Goal of the exercise: Return the lines below that contain the word "computer".

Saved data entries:
+++
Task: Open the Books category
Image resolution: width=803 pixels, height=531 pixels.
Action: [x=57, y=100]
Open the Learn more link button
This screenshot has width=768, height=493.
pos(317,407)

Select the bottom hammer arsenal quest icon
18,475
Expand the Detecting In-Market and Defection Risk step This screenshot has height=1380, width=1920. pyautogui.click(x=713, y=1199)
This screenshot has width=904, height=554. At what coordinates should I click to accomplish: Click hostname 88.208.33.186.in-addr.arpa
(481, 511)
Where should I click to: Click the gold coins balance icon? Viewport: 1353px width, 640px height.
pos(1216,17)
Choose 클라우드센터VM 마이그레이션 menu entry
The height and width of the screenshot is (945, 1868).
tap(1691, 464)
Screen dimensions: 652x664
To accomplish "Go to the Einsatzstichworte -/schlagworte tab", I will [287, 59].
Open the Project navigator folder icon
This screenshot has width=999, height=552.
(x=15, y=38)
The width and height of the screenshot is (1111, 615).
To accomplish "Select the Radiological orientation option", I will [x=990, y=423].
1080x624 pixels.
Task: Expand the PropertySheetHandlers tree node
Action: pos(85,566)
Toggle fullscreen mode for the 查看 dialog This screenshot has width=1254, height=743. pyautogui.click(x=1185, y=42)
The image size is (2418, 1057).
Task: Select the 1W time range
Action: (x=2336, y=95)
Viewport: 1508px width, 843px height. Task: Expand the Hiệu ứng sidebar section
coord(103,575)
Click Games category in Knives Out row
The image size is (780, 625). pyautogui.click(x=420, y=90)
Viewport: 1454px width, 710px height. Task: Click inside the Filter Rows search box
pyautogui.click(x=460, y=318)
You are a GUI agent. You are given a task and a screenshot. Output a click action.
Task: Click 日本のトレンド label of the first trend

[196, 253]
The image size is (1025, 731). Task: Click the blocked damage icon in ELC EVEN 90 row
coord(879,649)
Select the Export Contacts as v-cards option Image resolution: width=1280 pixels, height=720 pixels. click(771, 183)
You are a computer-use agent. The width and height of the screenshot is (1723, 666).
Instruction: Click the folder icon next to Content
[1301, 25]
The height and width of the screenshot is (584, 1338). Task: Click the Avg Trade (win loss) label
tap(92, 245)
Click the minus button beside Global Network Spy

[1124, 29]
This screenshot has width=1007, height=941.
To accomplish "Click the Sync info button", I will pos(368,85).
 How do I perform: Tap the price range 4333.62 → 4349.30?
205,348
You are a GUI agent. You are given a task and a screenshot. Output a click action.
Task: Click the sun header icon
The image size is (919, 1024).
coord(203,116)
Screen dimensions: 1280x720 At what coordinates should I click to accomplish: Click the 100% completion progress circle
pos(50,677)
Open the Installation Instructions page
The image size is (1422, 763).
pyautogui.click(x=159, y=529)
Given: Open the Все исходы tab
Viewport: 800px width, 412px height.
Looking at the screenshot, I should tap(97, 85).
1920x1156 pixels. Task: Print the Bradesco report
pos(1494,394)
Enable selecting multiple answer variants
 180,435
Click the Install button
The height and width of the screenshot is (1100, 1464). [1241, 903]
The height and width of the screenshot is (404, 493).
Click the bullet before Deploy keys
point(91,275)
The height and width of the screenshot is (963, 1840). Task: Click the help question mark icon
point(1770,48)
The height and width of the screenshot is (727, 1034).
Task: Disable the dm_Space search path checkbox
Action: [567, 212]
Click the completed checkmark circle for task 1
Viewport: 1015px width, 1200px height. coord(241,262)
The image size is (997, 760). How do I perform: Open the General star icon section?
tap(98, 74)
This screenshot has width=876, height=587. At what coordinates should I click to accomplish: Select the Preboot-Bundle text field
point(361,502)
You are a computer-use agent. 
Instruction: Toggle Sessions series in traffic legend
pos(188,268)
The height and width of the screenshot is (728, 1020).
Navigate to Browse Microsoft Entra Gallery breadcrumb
+++
Your response:
You are a computer-use agent. The width and height of the screenshot is (1723, 666).
You are a computer-use agent. 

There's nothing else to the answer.